Il s'agit là du tout premier roman de Beigbeder, c'est un peu court et ressemble un peu à du déjà lu, mais nous reconnaissons en germe le talent futur de cet auteur. Il est sarcastique, un peu "fendant", mais c'est ce que nous aimons bien de cet auteur!

Le roman nous offre, à la fin, une belle réflexion sur l'amour au quotidien. Heureusement qu'il y a ce bout là qui est profond parce qu'au travers des folles aventures éthyliques du personnages, je n'aurais pas vraiment aimé.



Sergio Kokis, Les amants de l'Alfama, 1/5

Mathilda a rompu avec Joaquim, il est dévasté et erre comme une âme en peine au sein de Lisbonne. Le soir du 1er novembre, fête des mort, il se retrouve dans un bar où les gens se souviennent de ceux qui les ont quitté.

C'est un roman très lourd et complètement indigeste à mon sens. Je l'ai mis de côté au bout de 130 pages.... l'ai repris un jour plus tard et l'ai remis sur la tablette au bout de 150 pages. Pourtant il ne me restait que 60 pages à lire, mais je n'en pouvais plus.

C'est dommage parce que j'adore cet auteur habituellement, mais là ouff...

Je lui ai accordé un point pour la réflexion de l'archiviste sur sa collection de Parapluie. celui-ci nous raconte comment l'amour peut rendre toute chose unique à nos yeux. Une belle réflexion sur l'amour!



Jonathan Coe, Une touche d'amour, Éditions du Rocher, 245 pages, 4/5

Robin, un étudiant au doctorat en littérature, traîne sa thèse depuis quatre ans. En fait, il a peu travailler. Il se coule dans la solitude et une dépression profonde s'empare de lui. Un jour il est accusé d'attentat à la pudeur sur un enfant.

S'ensuit la découverte, pour tous ceux qui l'entoure, d'une communication absente. C'est aussi le cas pour les relations entre tous les personnages du livre. On se rend vite compte que les gens se côtoient sans vraiment communiquer, au point qu'ils ne se connaissent pas vraiment les uns les autres.

C'est un très bon livre, criant de vérité et touchant.



Eoin Colfer, Artémis Fowl, Gallimard jeunesse, 328 pages, 5/5

Arémis Fowl a douze ans, une intelligence hors du commun qu'il met au profit du vol. Dans cette aventure, il enlève une fée afin de mettre la main sur de l'or de fée.
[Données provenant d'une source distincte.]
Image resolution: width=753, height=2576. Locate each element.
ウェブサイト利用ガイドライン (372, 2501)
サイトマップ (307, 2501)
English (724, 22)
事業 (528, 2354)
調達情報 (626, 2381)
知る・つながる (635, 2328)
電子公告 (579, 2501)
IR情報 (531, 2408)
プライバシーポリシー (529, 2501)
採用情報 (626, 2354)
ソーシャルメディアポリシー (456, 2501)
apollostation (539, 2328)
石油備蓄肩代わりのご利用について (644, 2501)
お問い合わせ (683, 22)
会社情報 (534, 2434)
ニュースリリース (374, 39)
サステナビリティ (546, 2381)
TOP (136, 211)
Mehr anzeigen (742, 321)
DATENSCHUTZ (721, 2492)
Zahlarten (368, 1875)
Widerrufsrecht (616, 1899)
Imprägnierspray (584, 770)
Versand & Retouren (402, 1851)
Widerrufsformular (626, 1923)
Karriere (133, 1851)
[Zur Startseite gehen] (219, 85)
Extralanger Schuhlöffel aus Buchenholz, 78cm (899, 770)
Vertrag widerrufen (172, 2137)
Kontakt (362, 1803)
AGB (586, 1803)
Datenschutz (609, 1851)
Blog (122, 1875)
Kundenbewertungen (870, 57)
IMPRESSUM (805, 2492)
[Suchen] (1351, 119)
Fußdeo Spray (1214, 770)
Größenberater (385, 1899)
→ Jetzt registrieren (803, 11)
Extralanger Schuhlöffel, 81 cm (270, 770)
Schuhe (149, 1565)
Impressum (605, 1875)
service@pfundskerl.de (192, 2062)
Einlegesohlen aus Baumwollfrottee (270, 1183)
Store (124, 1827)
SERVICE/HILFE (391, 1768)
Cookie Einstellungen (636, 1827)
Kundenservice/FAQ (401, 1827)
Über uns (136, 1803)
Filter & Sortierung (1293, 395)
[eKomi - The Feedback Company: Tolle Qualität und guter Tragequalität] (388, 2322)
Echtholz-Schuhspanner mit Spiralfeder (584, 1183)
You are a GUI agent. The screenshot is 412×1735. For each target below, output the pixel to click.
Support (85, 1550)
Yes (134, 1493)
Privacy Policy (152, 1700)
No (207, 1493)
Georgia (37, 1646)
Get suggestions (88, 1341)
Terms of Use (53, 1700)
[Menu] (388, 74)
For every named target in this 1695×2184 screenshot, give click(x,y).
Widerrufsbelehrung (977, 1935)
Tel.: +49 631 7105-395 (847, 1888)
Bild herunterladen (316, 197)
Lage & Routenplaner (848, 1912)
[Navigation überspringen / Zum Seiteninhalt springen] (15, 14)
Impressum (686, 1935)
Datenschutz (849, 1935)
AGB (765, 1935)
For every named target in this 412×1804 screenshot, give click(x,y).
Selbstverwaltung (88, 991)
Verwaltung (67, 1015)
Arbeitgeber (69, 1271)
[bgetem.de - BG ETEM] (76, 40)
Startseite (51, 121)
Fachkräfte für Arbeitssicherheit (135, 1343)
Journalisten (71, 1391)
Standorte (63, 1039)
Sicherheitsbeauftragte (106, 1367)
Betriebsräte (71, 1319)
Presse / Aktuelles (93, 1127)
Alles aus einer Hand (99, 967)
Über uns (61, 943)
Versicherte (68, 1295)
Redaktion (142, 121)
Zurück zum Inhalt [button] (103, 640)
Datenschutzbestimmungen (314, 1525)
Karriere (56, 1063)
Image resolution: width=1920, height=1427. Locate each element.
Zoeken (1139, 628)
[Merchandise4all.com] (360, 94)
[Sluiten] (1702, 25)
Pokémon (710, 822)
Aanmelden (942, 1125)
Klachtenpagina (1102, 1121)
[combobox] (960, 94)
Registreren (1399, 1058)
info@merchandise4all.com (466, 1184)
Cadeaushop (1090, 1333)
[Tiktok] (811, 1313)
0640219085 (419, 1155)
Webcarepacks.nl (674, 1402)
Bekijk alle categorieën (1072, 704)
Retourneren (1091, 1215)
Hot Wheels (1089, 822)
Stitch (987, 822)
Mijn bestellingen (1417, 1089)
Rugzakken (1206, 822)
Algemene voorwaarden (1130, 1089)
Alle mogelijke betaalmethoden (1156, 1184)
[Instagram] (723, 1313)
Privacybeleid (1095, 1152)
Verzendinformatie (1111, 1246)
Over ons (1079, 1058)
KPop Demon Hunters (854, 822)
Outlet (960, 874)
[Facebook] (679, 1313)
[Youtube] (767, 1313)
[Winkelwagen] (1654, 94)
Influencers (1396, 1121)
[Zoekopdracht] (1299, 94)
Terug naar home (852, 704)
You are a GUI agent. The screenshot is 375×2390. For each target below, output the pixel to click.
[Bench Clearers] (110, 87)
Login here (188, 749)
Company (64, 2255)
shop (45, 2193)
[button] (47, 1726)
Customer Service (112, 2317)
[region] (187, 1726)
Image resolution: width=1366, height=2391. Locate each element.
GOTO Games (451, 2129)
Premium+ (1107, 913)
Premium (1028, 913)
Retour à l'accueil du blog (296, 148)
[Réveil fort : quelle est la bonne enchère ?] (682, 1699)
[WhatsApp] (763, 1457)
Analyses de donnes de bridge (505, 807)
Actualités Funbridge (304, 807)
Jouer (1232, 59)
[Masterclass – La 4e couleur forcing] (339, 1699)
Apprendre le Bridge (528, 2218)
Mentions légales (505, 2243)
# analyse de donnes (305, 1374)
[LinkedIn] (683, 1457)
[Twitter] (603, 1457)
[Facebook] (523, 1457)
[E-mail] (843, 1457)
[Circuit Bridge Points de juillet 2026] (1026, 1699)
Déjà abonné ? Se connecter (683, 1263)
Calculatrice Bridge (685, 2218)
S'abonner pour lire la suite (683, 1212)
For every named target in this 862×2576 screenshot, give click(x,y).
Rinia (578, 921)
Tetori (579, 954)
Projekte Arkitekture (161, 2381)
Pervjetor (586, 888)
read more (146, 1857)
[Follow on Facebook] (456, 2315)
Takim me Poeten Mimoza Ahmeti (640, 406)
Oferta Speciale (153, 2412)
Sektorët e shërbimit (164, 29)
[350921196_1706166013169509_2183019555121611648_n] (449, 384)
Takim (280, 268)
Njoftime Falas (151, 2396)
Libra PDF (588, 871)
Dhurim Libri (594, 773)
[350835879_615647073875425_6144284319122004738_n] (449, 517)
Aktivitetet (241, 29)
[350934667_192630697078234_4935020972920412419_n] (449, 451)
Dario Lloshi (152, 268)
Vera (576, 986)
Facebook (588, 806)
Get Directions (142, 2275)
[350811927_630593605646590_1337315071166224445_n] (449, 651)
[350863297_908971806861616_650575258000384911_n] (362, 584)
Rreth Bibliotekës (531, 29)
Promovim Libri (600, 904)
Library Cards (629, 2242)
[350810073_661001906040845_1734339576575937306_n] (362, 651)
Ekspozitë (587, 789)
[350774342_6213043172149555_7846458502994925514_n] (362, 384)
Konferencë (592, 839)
Il est aidé de Butler, son fidèle serviteur, un colosse qui n'a peur de rien et qui a une confiance aveugle en son maître.

Le capitaine Root fera tout pour retrouver la fée policière qui a été kidnappé par l'humain.

Le récit est écrit de façon telle que nous avons l'impression de nous faire raconter de vive voix cette aventure dans le monde des fées et des elfes.

J'ai beaucoup apprécié ce récit fantastique qui nous présente un anti-héros et qui nous plonge dans un monde qui nous est encore inconnu! Il y a deux autres livres qui nous racontent les aventures d'Artémis alors c'est avec plaisir que je les lirai!